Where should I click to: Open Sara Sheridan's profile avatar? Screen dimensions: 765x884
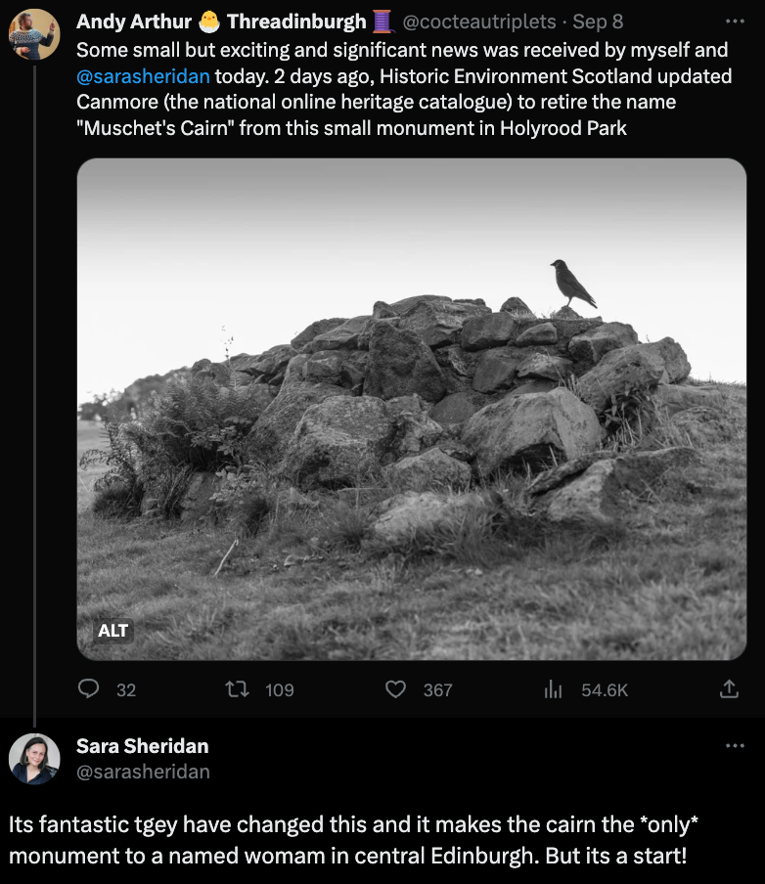point(34,759)
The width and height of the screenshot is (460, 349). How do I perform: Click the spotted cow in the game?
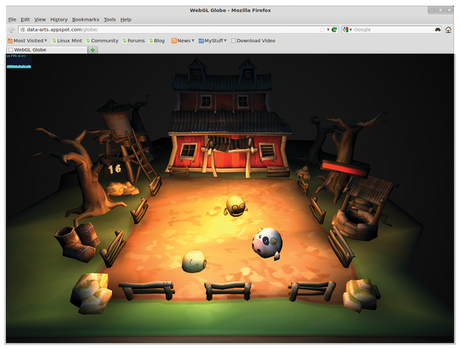click(x=267, y=245)
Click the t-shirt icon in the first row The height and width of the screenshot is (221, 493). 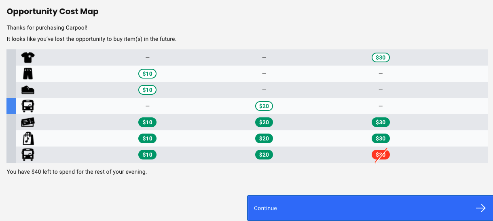(x=28, y=57)
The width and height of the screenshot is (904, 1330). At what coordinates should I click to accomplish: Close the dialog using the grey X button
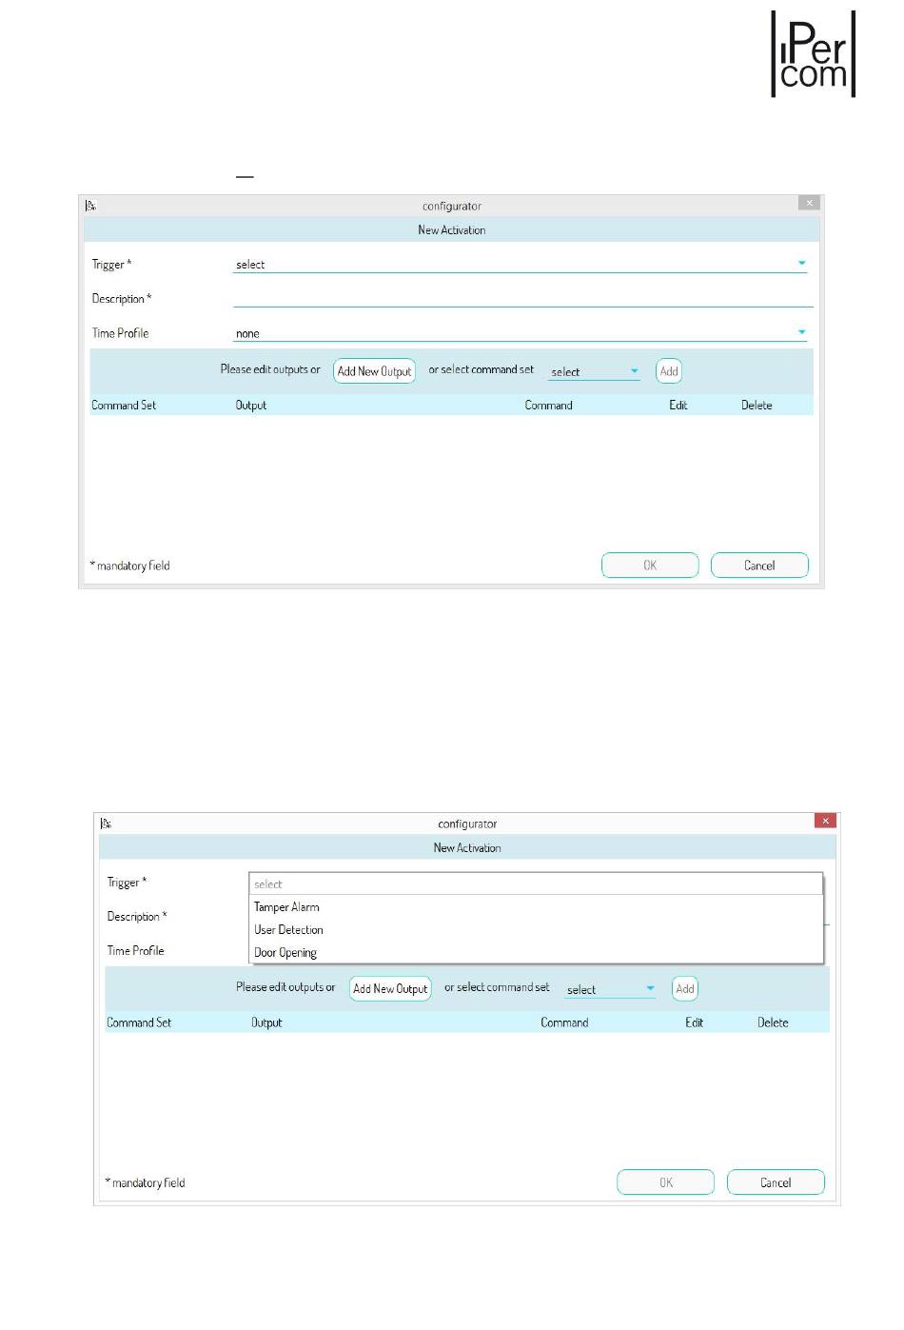pos(809,203)
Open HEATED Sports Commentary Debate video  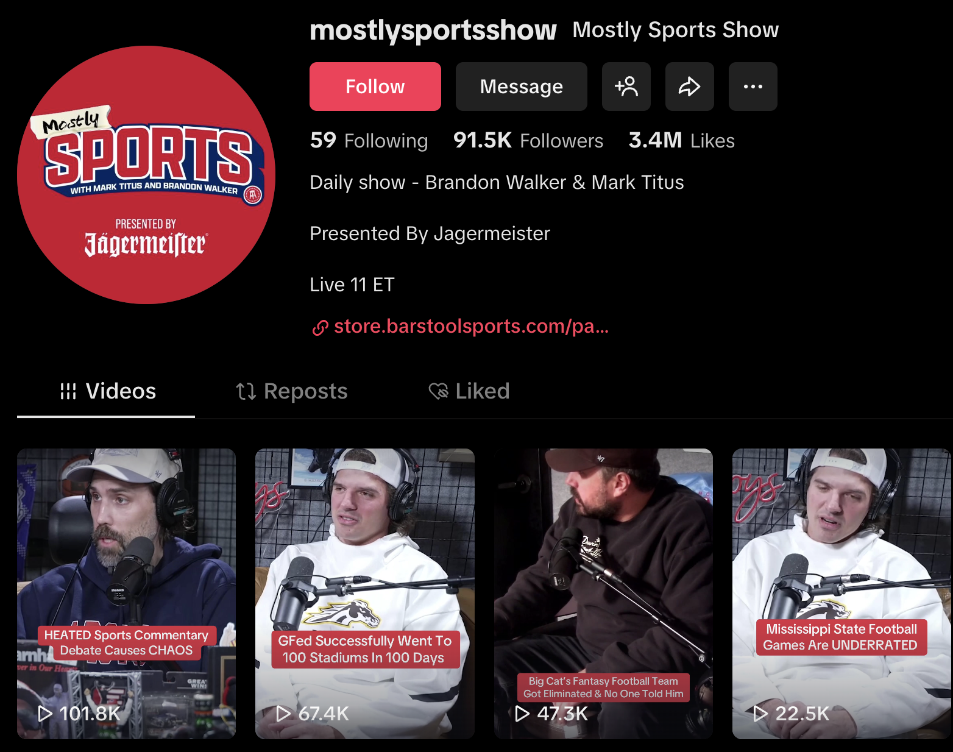coord(126,594)
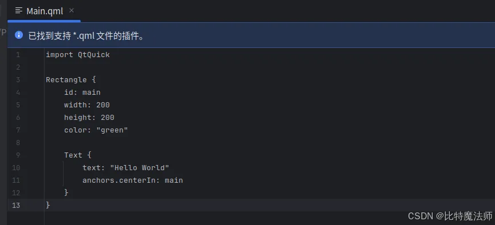Click the plugin found notification message
The height and width of the screenshot is (225, 495).
(x=87, y=36)
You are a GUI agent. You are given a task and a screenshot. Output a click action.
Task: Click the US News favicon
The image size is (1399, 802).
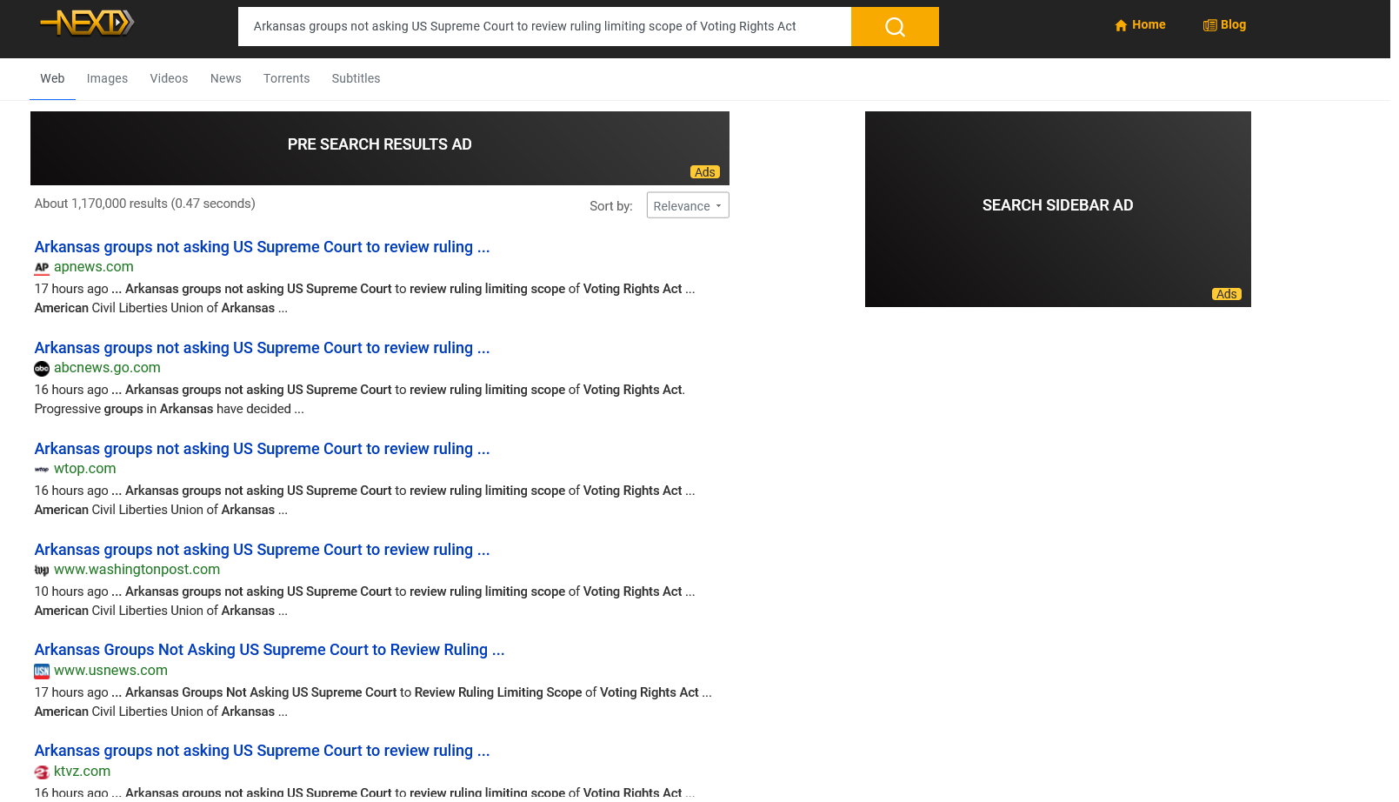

********************

**Task objective**:
Print exactly, and only, the lines from the one with "Task: Click the US News favicon" through the last line of the listing above. No pictures belong in the copy.

**Completed task**:
Task: Click the US News favicon
The image size is (1399, 802).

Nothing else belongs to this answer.